Reproduce the lines starting with the one containing "You are a GUI" and going on through the one containing "coord(778,24)", replacing "Deposit" with "Withdraw" and leaving everything else unchanged. Leave the pictures out.

● **Raw data**

****************

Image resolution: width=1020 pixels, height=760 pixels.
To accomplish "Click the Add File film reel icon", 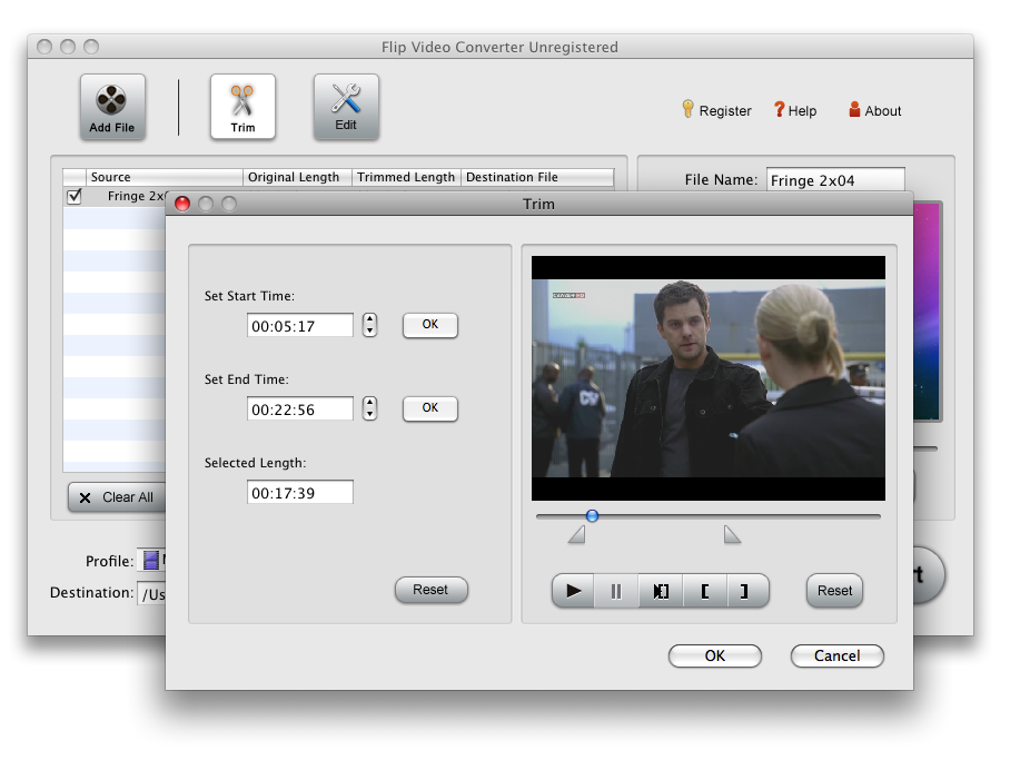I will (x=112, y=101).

****************

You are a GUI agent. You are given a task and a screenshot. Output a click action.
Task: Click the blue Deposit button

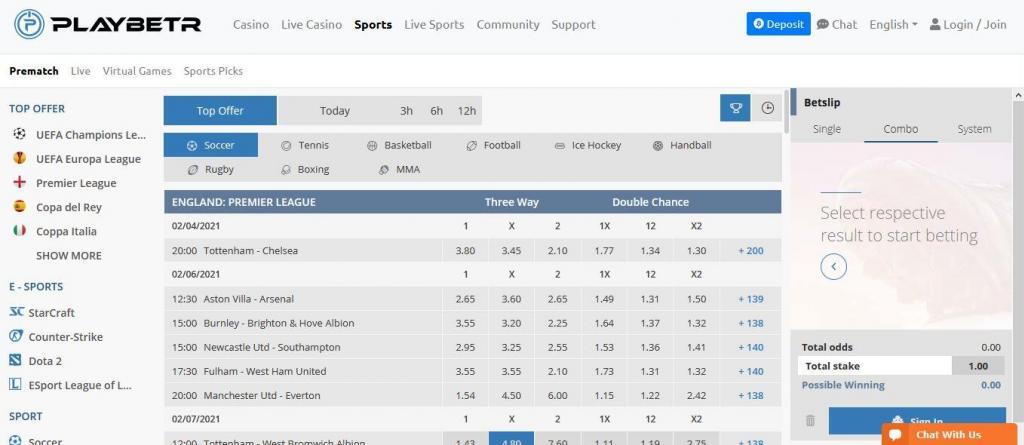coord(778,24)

****************

● **Result for this task**
You are a GUI agent. You are given a task and a screenshot. Output a click action.
Task: Click the blue Withdraw button

coord(778,24)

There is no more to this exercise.